Geeks with formulas creating digital value, outrageous monetary pumping by an egomaniac central banker claiming a new paradigm, psychotic type A financiers stoking the frenzy of prices increases, and now competition between governments for the best Keynesian bailout to keep stock prices up at stratospheric levels the market has been trying to correct. The Nobel prize in Economics is become more like watching the fashion pages recently as it rewards disciples of very different and sometimes mutually exclusive schools depending on the economic season. It's an interesting coincidence that as policy makers turn to Keynesian government spending policies to prevent the recession Paul Krugman should be granted the Nobel prize in Economics. Krugman, a noted Keynesian, is major proponent of preventing downturns with government intervention and cannot seem to understand why bad investments should move into the wider economy:
"nobody has managed to explain why bad investments in the past require the unemployment of good workers in the present."
For a Keynesian economist who believes in the multiplier effect for getting economies on the move again it is odd that he doesn't see it working in the other direction.

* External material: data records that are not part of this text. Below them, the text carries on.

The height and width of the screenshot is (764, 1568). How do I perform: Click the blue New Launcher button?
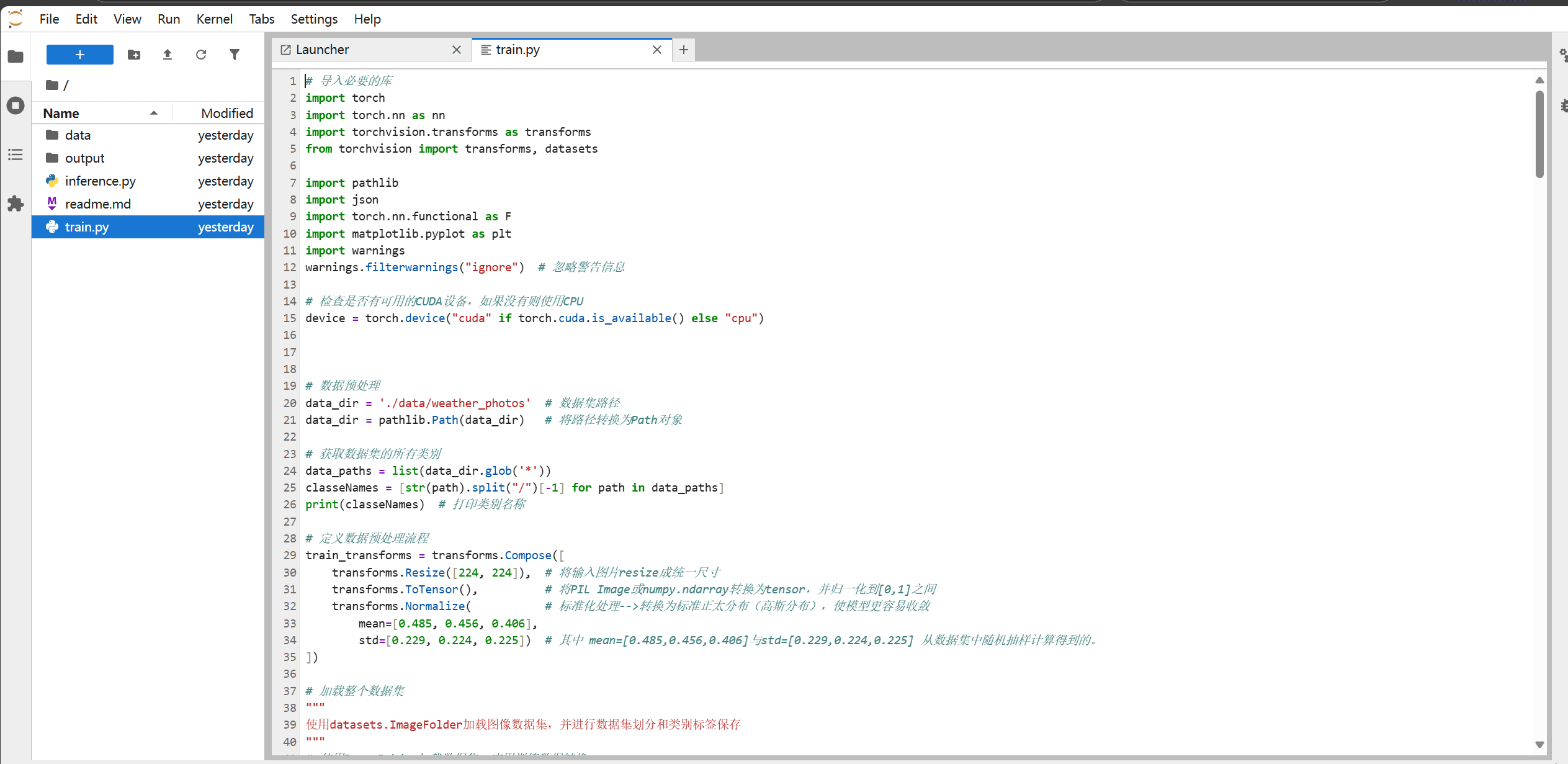tap(80, 55)
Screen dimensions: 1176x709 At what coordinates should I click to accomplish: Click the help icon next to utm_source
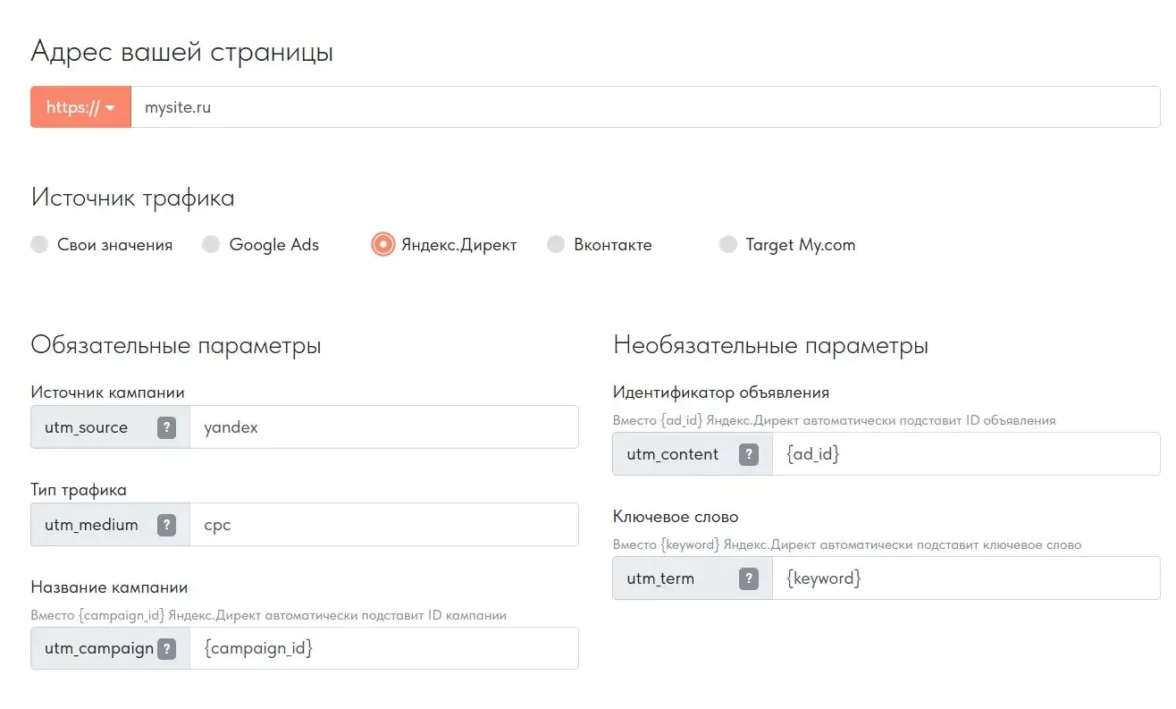(167, 427)
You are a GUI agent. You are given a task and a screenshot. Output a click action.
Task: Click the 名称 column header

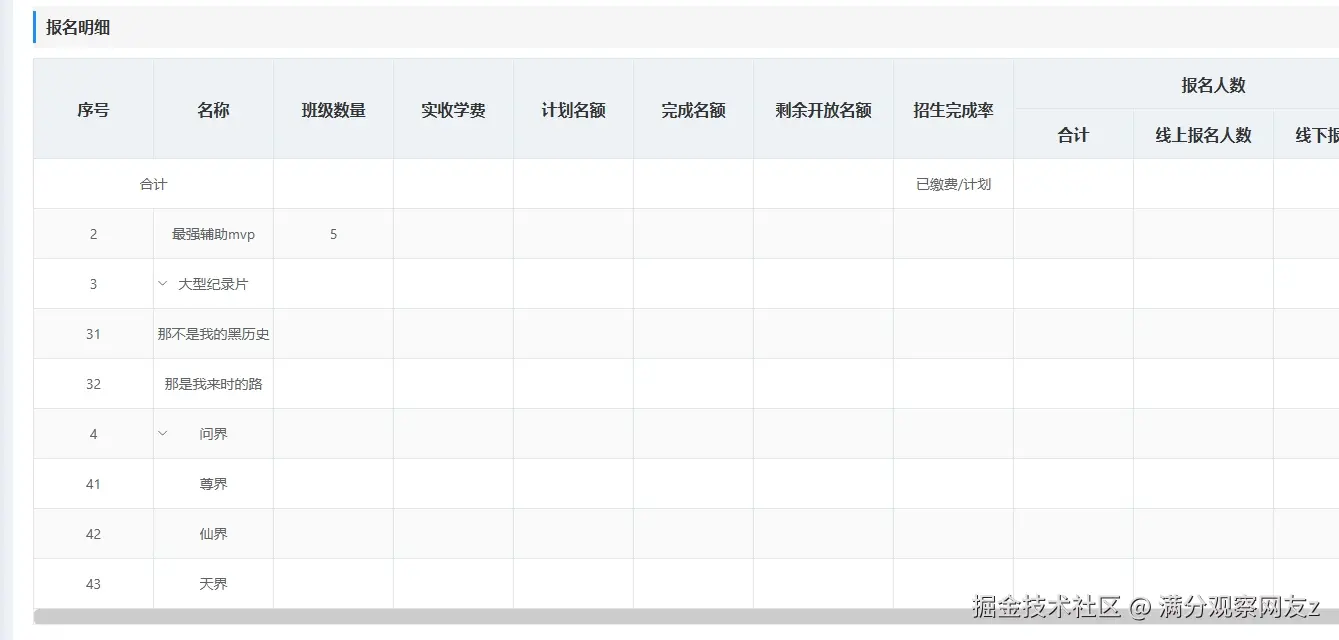pos(212,109)

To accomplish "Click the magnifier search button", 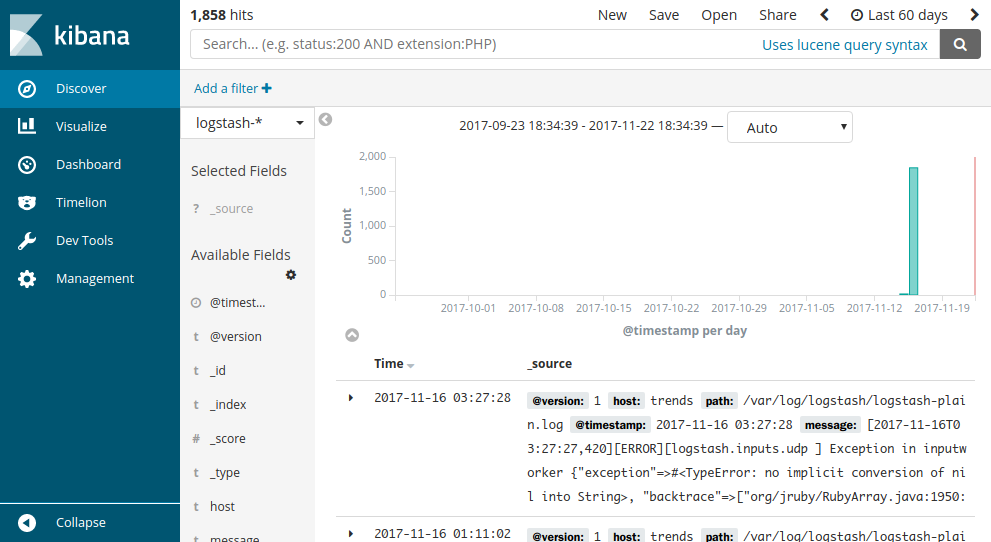I will pos(960,44).
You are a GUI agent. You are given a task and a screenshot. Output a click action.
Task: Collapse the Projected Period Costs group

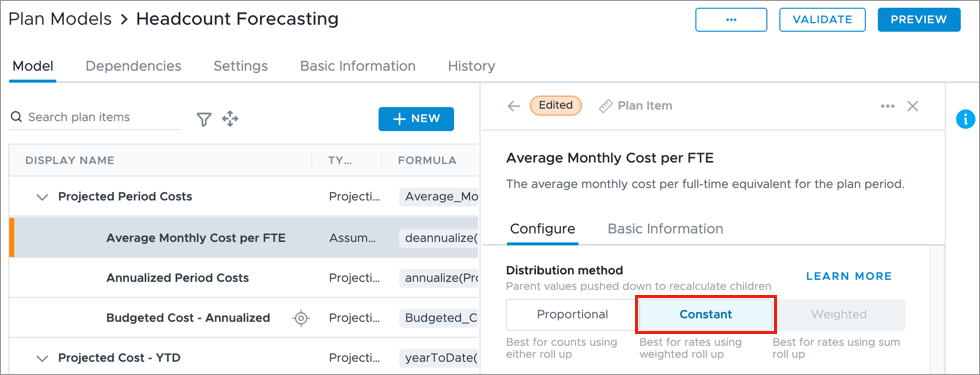[42, 197]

The bad, as Krugman would call them, workers directly related to the over investment (in the current downturn examples would be bankers, builders, property lawyers, real estate agents) are the ones making up the rise in unemployment. Their large disposable income emanating from the boom times will surely not be available in the same quantities to purchase the services of other workers who are not directly related to the bad investments. 'Good productive capacity' cannot be used in an absolute sense with relation to workers and capital, excluding workers/capital providing necessities such as undertakers/funeral homes and doctors/hospitals. A worker is neither good or bad but is in demand or not in demand.
But in Krugman's world things are very simple:
"Here's the problem: As a matter of simple arithmetic, total spending in the economy is necessarily equal to total income (every sale is also a purchase, and vice versa). So if people decide to spend less on investment goods, doesn't that mean that they must be deciding to spend more on consumption goods—implying that an investment slump should always be accompanied by a corresponding consumption boom? And if so why should there be a rise in unemployment? "
So when investment collapses there should be no problem as the slack will be replace by people going off on a consumption boom. The fact that people are poorer due to the collapse in prices at the margin from the slump doesn't seem to matter. Further, philosophically difficult mental constructs about how the poor information signals on account of the malinvestment during the boom period might have caused opportunity costs and destroyed wealth (for example a gifted teacher thinking they'd never be able to afford a house becoming a lawyer or an economist instead) leading to lower real wealth and income prospects for the economy as a whole are far beyond his simple way of looking at things. Keep it simple stupid especially if it brings you the Nobel prize.